Your objective:
Your answer should be the lines below from the one with "Screen dimensions: 1824x885" to the one with "Task: Click the blue dot beside 김일성", both included, given again exactly and with nothing added.

--

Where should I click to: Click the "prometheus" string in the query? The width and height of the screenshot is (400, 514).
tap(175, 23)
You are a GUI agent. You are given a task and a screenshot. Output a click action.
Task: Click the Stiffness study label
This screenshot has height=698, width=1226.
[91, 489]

--

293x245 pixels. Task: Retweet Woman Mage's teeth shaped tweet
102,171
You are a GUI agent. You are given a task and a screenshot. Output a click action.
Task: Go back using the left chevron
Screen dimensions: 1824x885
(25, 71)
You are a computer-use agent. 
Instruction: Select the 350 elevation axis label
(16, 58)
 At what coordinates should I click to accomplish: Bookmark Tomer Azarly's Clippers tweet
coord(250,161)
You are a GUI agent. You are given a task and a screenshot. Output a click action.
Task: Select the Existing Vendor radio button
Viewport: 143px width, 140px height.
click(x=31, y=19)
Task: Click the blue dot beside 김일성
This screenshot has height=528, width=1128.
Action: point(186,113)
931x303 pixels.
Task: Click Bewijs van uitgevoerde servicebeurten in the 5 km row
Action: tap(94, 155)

--

Task result:
Screen dimensions: 1824x885
(25, 71)
You are a computer-use agent. 
Instruction: Select the 350 elevation axis label
(16, 58)
 At what coordinates should I click to accomplish: Bookmark Tomer Azarly's Clippers tweet
coord(250,161)
You are a GUI agent. You are given a task and a screenshot. Output a click action.
Task: Select the Existing Vendor radio button
Viewport: 143px width, 140px height.
click(x=31, y=19)
Task: Click the blue dot beside 김일성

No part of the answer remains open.